Patrice Lumumba was the newly independent Congo's first prime minister, and a pioneer of black political liberation in post-colonial Africa. He held office for less than three months before being deposed and then murdered with Belgian and American complicity. The film, which opens moments before Lumumba's secret execution and then shows two Belgian soldiers hacking up his body and burning it to conceal the murder is a portrait of both human cruelty and cupidity and commitment and self-sacrifice.

Shot in Zambia and Mozambique and told in flashback, Lumumba gives an informative account of the tribal-based in-fighting that occurred in the Congo in 1960 with the collapse of Belgian rule, set against the backdrop of the Cold War, which saw Lumumba quickly rise and fall from power. Haitian director Raoul Peck tells the story with economy, recounting the complex political history, always a difficult task, without losing dramatic force, although somewhat ironically, this tends to be at the expense of Lumumba’s own story  - his rise from beer seller in Stanleyville to incumbent President is presented as a given.

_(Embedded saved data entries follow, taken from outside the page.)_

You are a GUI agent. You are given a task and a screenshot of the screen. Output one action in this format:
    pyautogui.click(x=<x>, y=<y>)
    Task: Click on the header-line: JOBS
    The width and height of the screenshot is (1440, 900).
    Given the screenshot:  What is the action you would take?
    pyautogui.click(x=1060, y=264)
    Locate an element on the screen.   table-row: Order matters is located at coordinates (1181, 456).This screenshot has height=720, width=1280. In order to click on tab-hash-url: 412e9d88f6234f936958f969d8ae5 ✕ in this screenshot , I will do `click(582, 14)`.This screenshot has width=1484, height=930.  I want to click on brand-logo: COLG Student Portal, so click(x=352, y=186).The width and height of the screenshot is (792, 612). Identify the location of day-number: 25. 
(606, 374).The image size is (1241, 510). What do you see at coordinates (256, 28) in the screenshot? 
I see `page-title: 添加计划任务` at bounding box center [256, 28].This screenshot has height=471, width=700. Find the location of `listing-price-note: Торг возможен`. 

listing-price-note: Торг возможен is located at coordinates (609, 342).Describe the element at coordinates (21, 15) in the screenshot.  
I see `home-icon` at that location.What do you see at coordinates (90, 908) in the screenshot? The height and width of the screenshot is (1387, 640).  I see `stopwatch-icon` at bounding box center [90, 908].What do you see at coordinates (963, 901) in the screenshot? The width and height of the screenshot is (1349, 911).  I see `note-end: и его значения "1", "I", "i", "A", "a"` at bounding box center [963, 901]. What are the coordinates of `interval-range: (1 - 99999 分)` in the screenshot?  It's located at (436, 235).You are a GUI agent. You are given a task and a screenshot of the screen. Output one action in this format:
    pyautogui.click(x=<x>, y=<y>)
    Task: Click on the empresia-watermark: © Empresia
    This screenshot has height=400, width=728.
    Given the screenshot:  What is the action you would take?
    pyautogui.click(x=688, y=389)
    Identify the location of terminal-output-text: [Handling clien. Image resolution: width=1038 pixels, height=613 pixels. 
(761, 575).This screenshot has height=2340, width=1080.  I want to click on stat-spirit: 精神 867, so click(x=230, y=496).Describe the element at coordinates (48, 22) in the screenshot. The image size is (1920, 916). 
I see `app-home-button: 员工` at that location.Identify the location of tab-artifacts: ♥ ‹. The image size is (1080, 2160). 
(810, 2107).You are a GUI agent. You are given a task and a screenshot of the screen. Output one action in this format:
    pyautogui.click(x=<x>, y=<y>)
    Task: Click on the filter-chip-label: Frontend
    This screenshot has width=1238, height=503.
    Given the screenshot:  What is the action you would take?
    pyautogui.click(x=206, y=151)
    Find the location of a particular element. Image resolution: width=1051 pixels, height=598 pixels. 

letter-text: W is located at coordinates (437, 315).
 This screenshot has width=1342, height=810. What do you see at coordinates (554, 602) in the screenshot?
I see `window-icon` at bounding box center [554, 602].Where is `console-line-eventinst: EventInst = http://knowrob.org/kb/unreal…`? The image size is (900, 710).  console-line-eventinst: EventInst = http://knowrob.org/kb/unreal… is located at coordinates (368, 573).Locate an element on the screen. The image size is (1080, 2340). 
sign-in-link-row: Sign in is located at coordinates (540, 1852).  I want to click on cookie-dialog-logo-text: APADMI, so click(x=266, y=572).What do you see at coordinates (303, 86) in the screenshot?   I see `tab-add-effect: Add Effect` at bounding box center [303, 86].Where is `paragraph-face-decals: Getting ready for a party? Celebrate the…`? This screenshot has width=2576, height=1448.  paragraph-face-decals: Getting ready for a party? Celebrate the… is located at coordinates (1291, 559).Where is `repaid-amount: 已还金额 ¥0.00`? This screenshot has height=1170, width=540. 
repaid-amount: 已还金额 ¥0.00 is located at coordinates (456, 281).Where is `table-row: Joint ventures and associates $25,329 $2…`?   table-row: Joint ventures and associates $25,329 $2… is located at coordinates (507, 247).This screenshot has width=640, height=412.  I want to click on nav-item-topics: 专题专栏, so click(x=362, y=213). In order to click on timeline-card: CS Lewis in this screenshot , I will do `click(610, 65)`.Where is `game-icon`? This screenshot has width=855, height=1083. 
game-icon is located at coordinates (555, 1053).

Eriq Ebouaney gives a commanding performance as Lumumba, a charismatic leader but also a politically naïve one whose idealistic but headstrong and reckless nature lead to his own downfall. Alex Descas as Mobutu, the friend and ally who eventually betrayed Lumumba and became the despotic ruler of the Congo provides strong support. It is, of course, a tragic story and however accurate the film is factually, that is probably its most memorable aspect. That and the reflection that African politics don’t seem to have improved much, even fifty years later.